Work required -> Go through the data below and return each line containing the word "computer".

Supplied material ->
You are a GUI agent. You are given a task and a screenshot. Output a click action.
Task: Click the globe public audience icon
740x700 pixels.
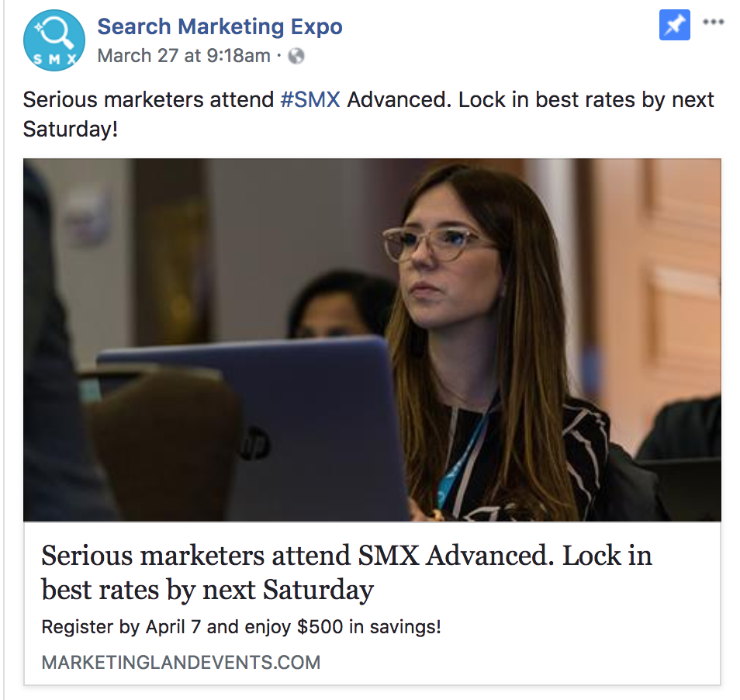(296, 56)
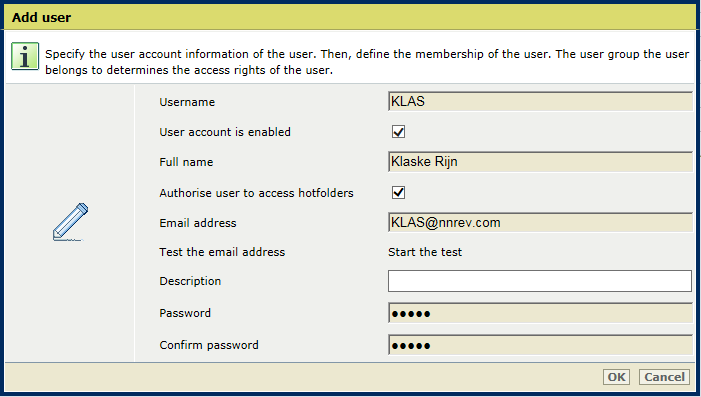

---

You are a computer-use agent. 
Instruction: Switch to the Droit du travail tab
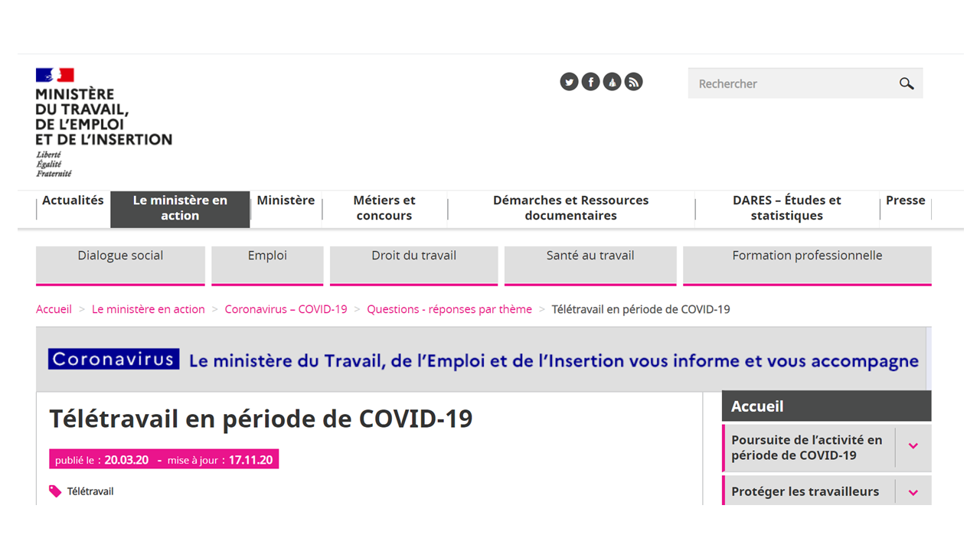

==

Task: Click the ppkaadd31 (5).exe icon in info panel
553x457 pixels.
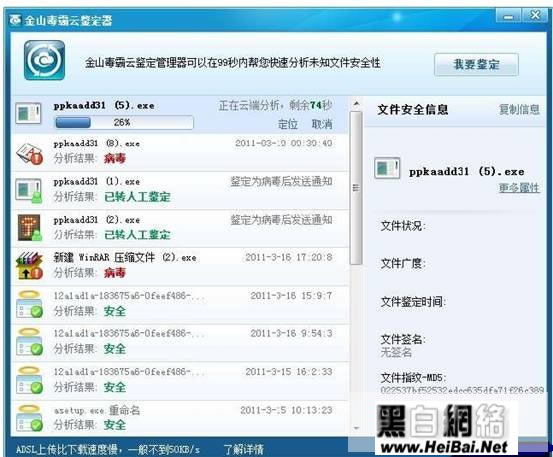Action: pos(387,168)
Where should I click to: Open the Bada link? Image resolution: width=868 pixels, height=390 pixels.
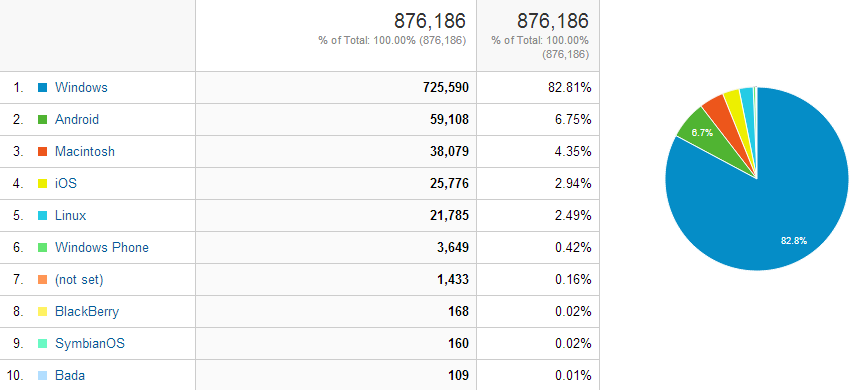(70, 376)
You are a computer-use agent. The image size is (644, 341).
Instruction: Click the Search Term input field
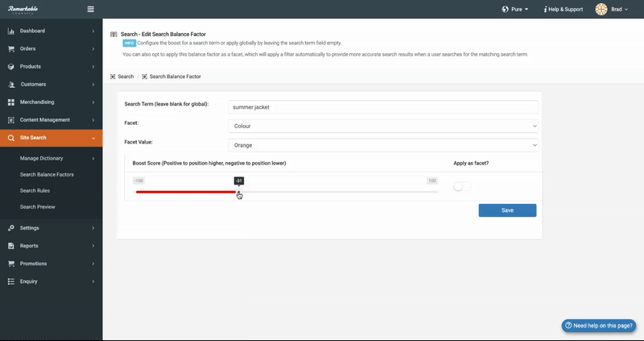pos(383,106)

Solved exercise ->
You are a computer-use agent. 
You are a computer-use agent. The image size is (644, 341).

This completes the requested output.